Crise de l’automobile : les chauffards veulent garder le volant

Mis en ligne le 2 décembre 2008 Convergences Politique

Fermeture temporaire de sites de production et chômage partiel en France ou en Allemagne, mais aussi dans les pays de l’Est, au Brésil ou en Chine. Licenciements aux États-Unis… L’automobile est entrée dans une zone de grosses turbulences. Pas un constructeur ne semble en réchapper, entraînant dans son sillage équipementiers et sous-traitants. Renault et PSA en France. Nissan ou Toyota au Japon. BMW ou Mercedes en Allemagne. Ford ou General Motors aux États-Unis... La crise s’étend maintenant à tous les continents, touchant aussi bien les pays riches que ceux dits « émergents ».

La crise ne fait qu’augmenter une concurrence entre constructeurs pourtant déjà exacerbée. Ainsi, cela fait des années que les constructeurs américains, les « big three » (General Motors, Ford et Chrysler) sont à la peine dans le combat qui les oppose, aux États-Unis, aux constructeurs japonais. La crise actuelle pourrait bien être l’estocade finale pour certains constructeurs… et une opportunité de développement pour d’autres. En tout cas, les mois et les années qui viennent seront certainement l’occasion de grandes manœuvres, d’alliances voire de rachats.

Le coup de la panne

Pour justifier ces dizaines de milliers de mises au chômage, partiel ou total, tous les constructeurs automobiles invoquent la crise financière et ses effets sur l’économie réelle. Les particuliers comme les entreprises dépensant moins, les achats de voitures sont reportés et les ventes chutent ? Oui, mais des réductions d’effectifs étaient déjà annoncées, voire en cours. Car la crise actuelle survient dans une période où les surcapacités de production industrielle, résultat d’une hausse continue de la productivité ces dernières années, sont déjà énormes.

Face à un marché automobile stagnant dans les pays riches, les constructeurs automobiles s’étaient fixé principalement deux objectifs. Premièrement, accélérer les gains de productivité en baissant les coûts de production, en réduisant la masse salariale (les salaires et les effectifs), en augmentant les cadences de production, en délocalisant pour faire baisser le coût de main-d’œuvre, etc.
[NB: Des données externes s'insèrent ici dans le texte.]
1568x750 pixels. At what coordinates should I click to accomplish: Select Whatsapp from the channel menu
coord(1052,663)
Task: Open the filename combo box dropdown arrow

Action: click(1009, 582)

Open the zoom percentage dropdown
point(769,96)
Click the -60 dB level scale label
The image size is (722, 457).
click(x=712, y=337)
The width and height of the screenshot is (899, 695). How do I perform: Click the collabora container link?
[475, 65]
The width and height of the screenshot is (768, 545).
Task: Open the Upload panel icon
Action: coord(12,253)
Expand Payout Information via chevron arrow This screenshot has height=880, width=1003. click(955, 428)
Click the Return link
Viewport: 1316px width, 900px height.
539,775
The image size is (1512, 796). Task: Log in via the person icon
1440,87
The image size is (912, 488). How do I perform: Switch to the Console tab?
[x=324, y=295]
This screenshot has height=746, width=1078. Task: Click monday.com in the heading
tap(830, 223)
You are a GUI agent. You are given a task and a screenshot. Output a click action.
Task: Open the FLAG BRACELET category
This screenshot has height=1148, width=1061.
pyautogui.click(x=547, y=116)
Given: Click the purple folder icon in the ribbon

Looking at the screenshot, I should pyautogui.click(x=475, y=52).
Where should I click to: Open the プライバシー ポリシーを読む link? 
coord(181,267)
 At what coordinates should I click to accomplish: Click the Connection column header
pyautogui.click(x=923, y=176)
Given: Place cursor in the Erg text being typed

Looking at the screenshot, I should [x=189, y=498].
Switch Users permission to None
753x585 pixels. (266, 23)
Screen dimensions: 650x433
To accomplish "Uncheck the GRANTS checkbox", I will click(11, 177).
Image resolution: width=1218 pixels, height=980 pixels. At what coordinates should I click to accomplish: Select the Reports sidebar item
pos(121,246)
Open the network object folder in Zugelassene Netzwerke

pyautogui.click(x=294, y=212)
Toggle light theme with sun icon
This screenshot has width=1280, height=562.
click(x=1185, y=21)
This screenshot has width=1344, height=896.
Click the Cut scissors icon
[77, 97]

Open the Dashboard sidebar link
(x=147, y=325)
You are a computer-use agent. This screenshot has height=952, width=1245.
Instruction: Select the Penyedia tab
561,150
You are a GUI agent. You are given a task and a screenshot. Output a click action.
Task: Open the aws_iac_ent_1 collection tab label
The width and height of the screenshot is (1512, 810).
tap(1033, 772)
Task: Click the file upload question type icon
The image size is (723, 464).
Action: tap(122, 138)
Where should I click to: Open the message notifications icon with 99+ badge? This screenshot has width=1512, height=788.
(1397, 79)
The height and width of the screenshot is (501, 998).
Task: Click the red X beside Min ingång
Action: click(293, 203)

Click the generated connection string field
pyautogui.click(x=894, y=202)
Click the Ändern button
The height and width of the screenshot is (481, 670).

Ce qui fait que même avant la crise actuelle, c’était déjà la crise pour les travailleurs. Deuxièmement, gagner des parts de marché dans les pays « émergents » (Chine, Inde, Russie, etc.) en pleine croissance et dont les marchés automobiles étaient en hausse.

La crise financière et la baisse des ventes dans les pays riches mais aussi, par effet de dominos, dans les pays émergents change donc la donne, mais pas la trajectoire. Certains y voient même un bon prétexte pour mettre en œuvre des réductions d’effectifs dans le seul but d’augmenter les profits. Ailleurs les réductions de coûts prévues sont revues à la hausse, la baisse des ventes creusant davantage le décalage entre les capacités de production et les possibilités d’écouler cette production, entraînant la réduction (chômage partiel) voire la destruction de ces capacités de production (fermeture de site).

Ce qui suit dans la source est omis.